# [TASK REQUIREMENTS]
Arrange every line of the listing below as a numbered list, dropping the blank lines and leaving out the pictures.
****************************************
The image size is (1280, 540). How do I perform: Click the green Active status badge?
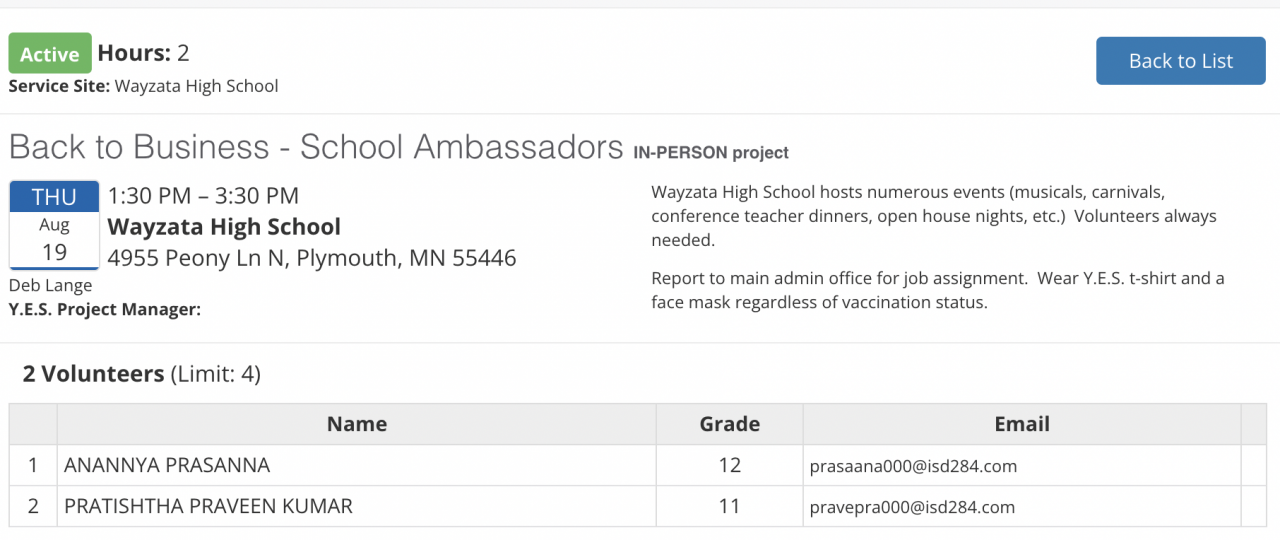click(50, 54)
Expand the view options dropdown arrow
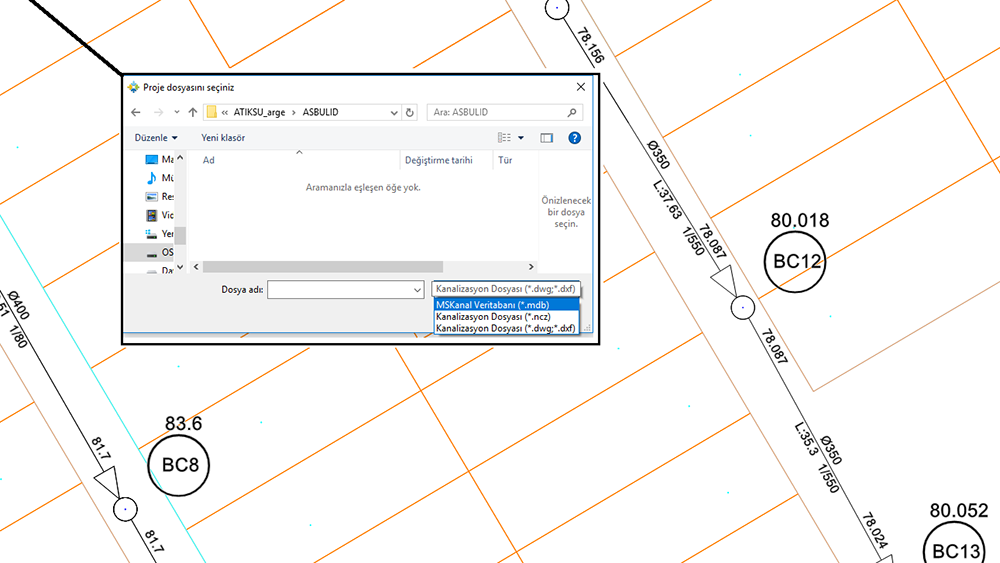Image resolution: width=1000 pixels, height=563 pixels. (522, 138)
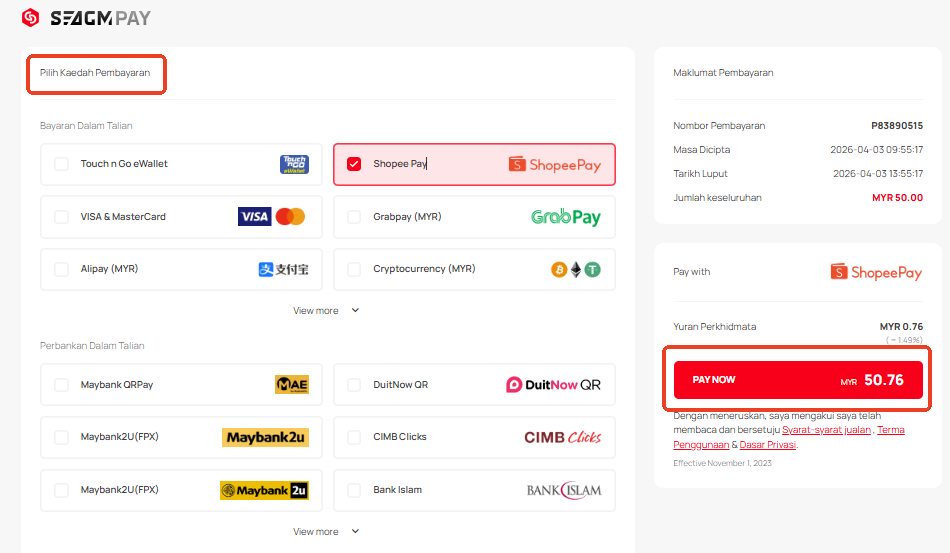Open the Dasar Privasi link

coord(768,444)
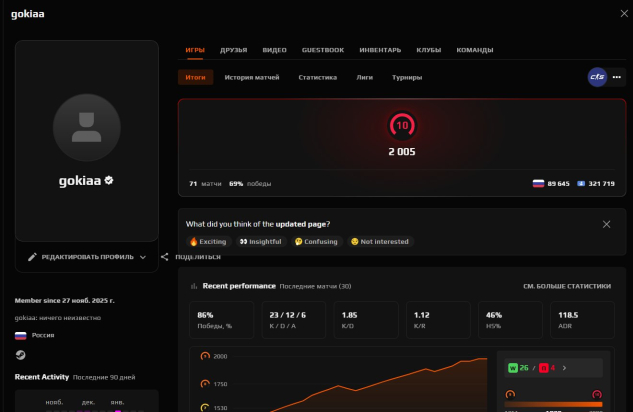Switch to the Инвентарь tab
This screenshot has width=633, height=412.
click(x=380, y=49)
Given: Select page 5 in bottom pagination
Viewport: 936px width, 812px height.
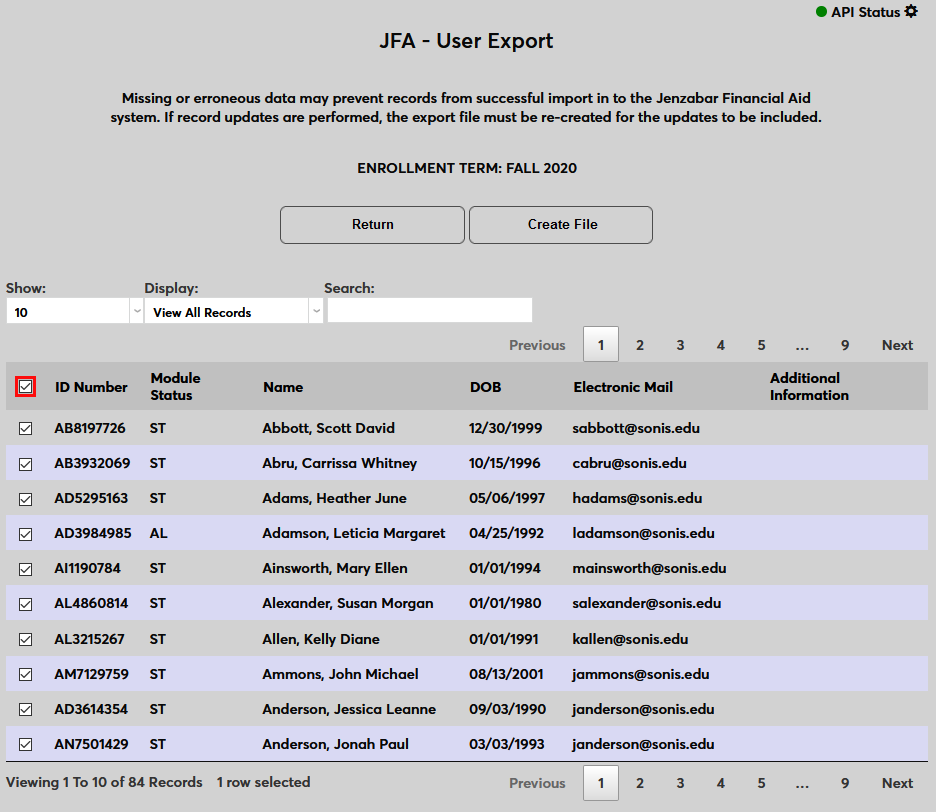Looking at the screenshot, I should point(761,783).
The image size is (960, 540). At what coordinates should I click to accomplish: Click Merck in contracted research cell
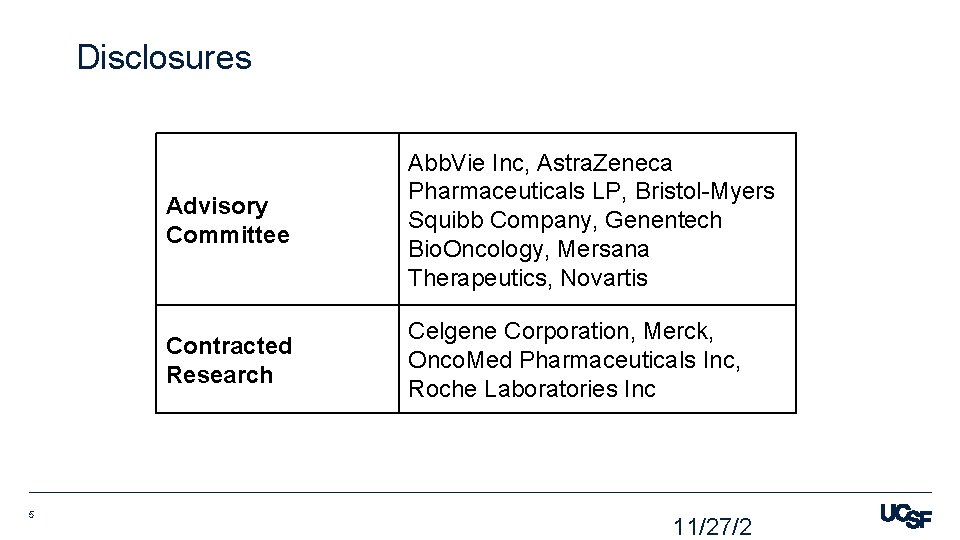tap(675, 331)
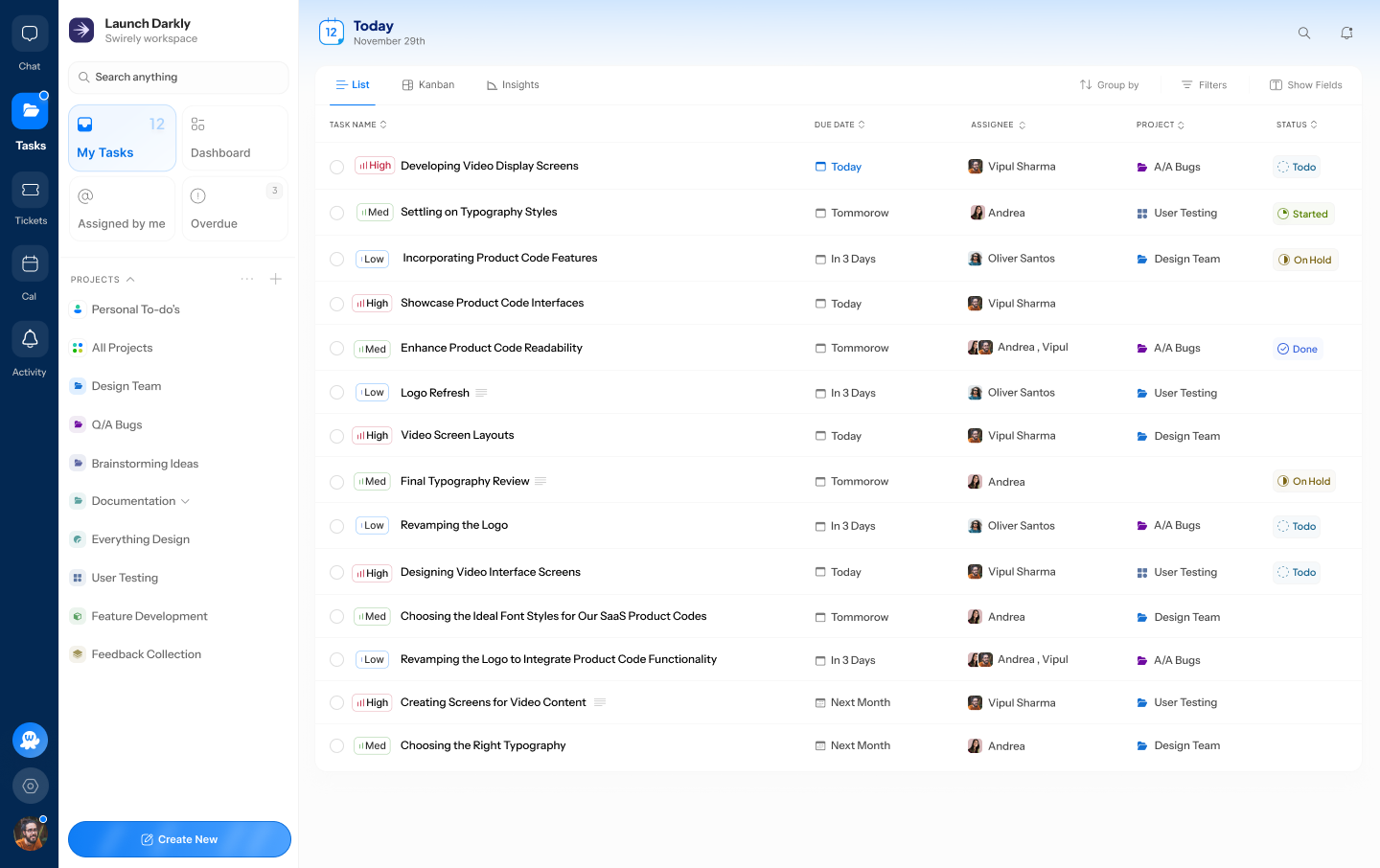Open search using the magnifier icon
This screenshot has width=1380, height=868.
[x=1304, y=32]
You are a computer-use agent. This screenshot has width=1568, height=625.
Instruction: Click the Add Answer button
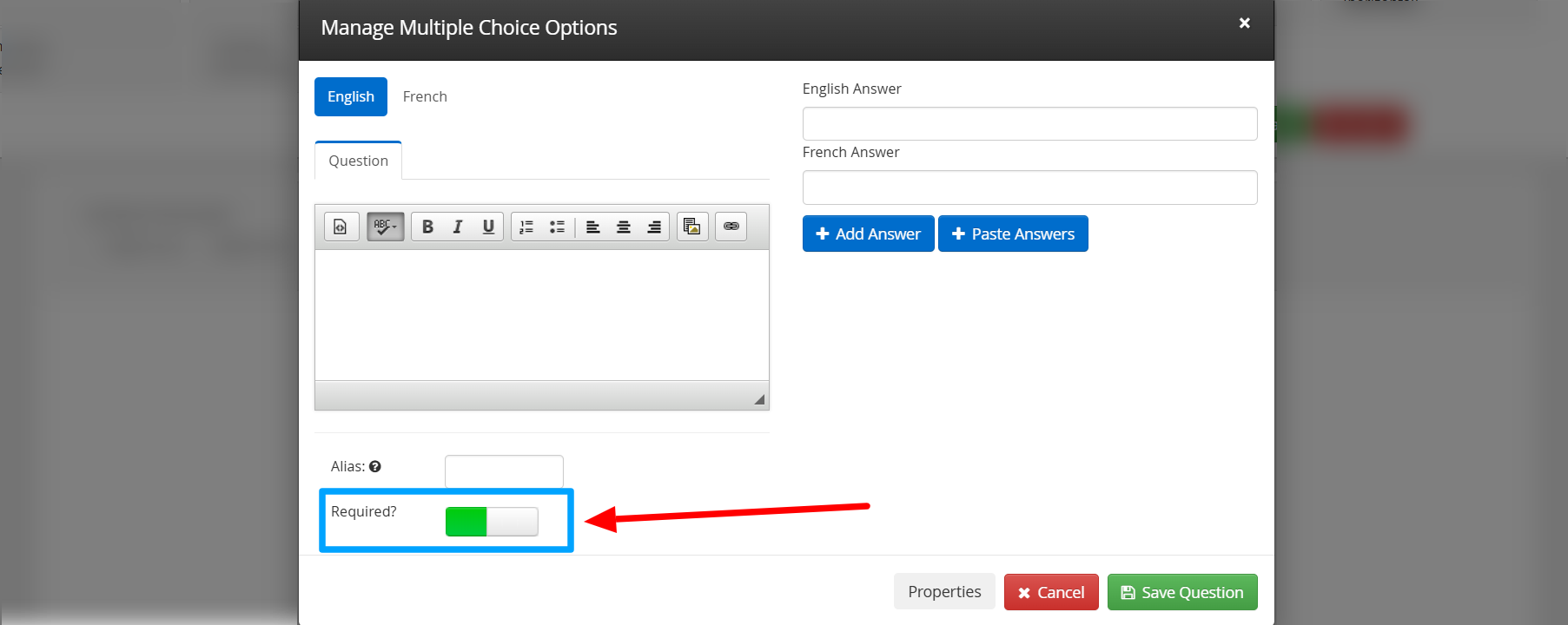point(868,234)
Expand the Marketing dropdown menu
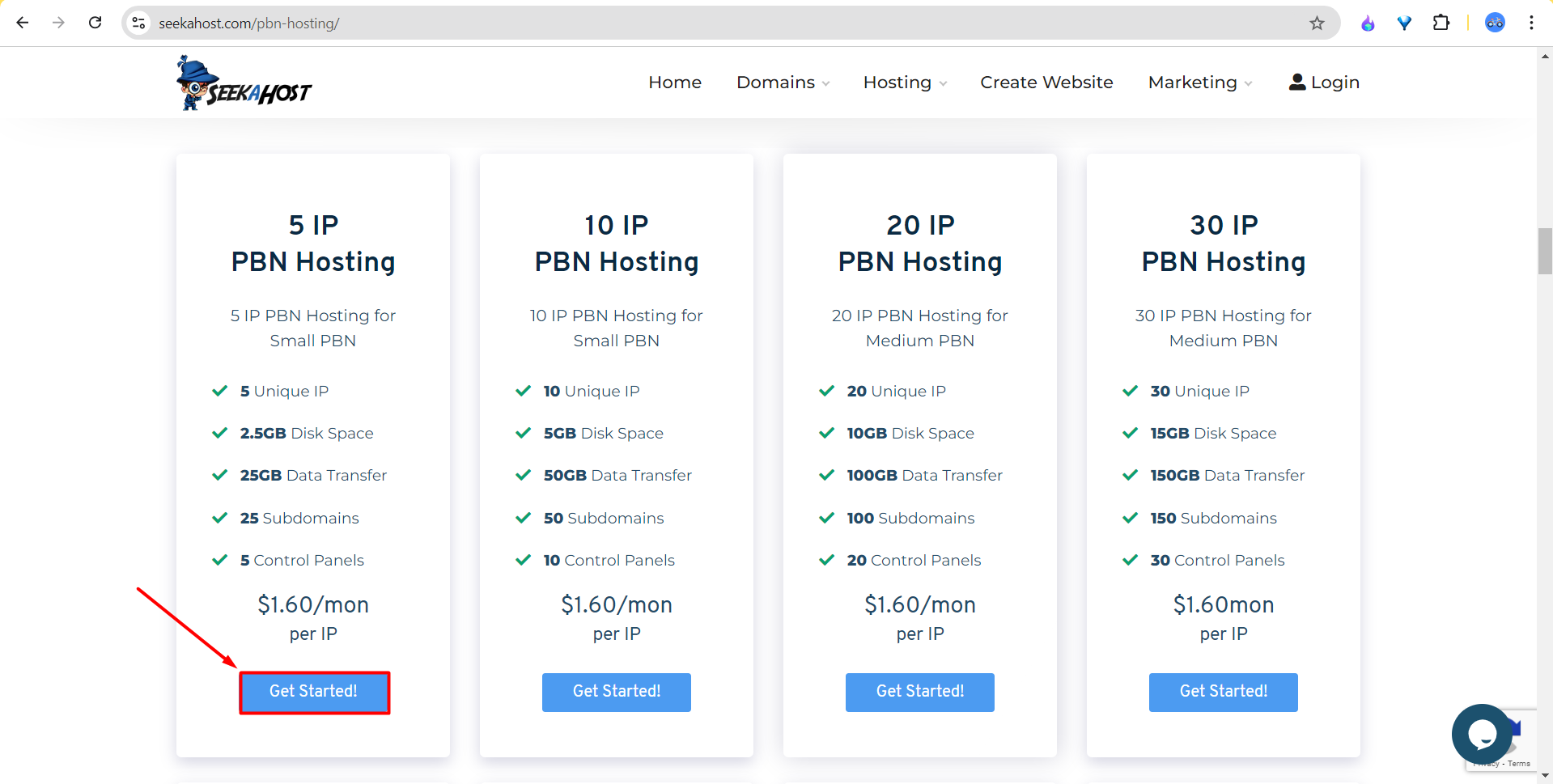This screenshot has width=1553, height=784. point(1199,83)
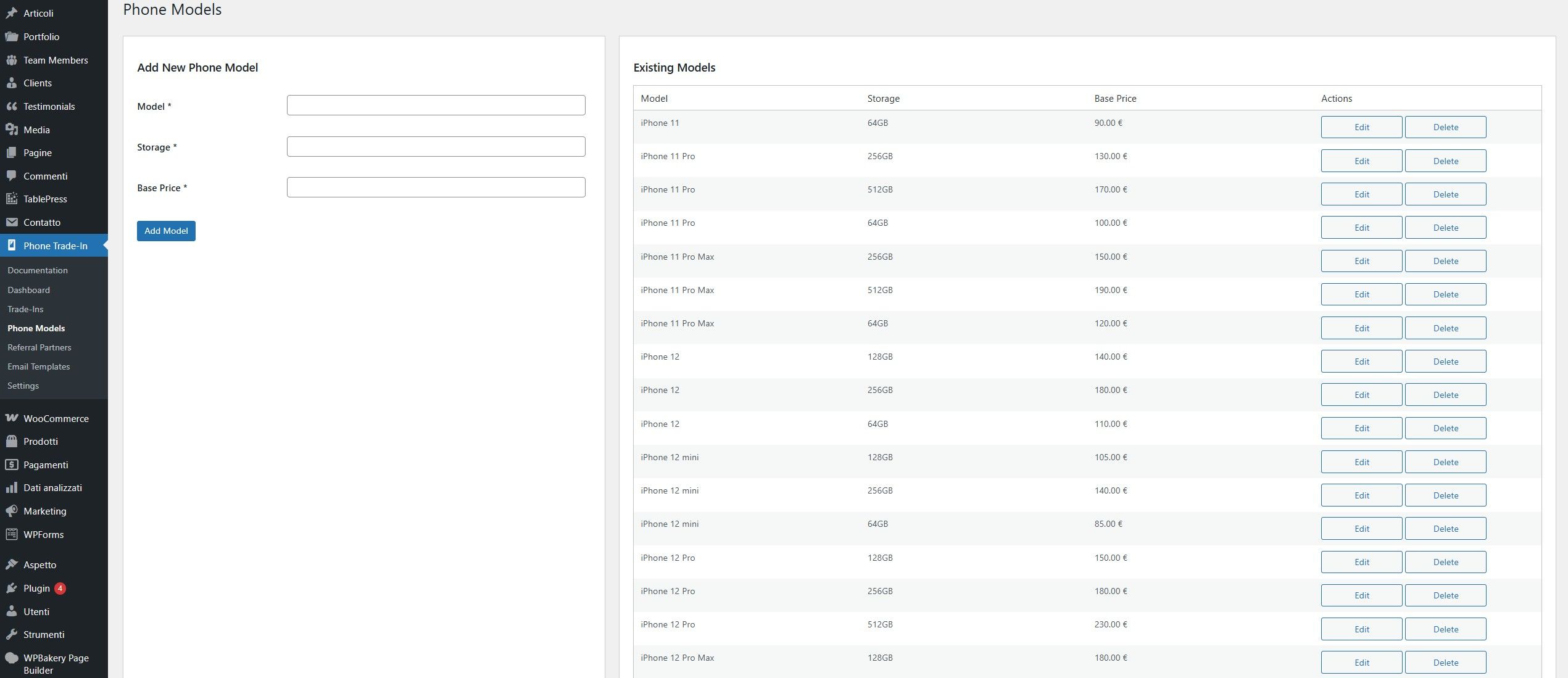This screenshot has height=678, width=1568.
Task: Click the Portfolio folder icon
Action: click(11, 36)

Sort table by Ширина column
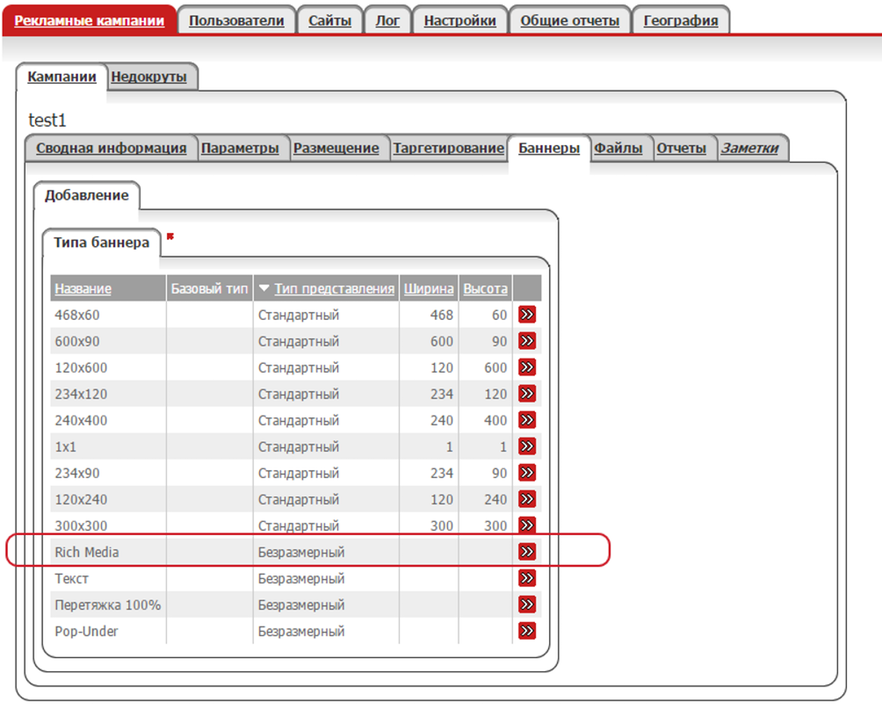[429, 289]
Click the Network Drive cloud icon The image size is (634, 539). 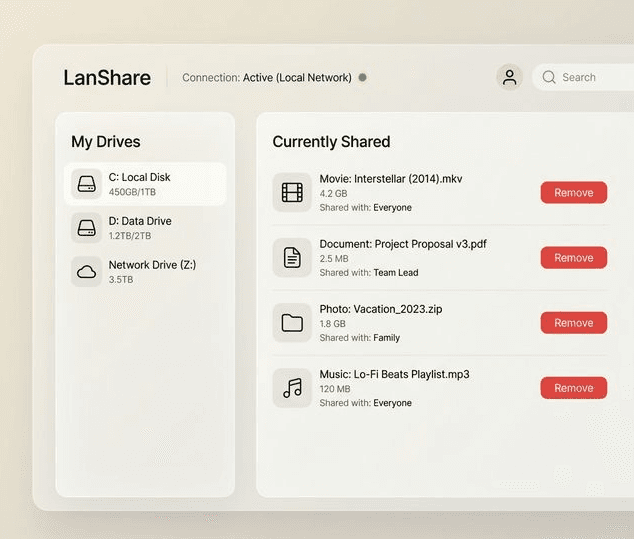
****************************************
# [THE REPLY]
1. The image size is (1280, 540). How do I perform: Click the green Active status badge?
2. click(50, 54)
3. Expand the view options dropdown arrow
4. Image resolution: width=1000 pixels, height=563 pixels. (522, 138)
5. Open the Dasar Privasi link
6. coord(768,444)
7. Switch to the Инвентарь tab
8. This screenshot has width=633, height=412.
9. click(x=380, y=49)
10. Given: Select page 5 in bottom pagination
11. Viewport: 936px width, 812px height.
12. Looking at the screenshot, I should point(761,783).
13. The image size is (960, 540). At what coordinates should I click to accomplish: Click Merck in contracted research cell
14. tap(675, 331)
15. Open search using the magnifier icon
16. This screenshot has width=1380, height=868.
17. [x=1304, y=32]
18. You are a computer-use agent. This screenshot has width=1568, height=625.
19. Instruction: Click the Add Answer button
20. point(868,234)
21. Expand the Marketing dropdown menu
22. This screenshot has width=1553, height=784. point(1199,83)
23. This screenshot has height=678, width=1568.
24. Task: Click the Portfolio folder icon
25. Action: click(11, 36)
26. Sort table by Ширина column
27. [429, 289]
28. Click the Network Drive cloud icon The image size is (634, 539). 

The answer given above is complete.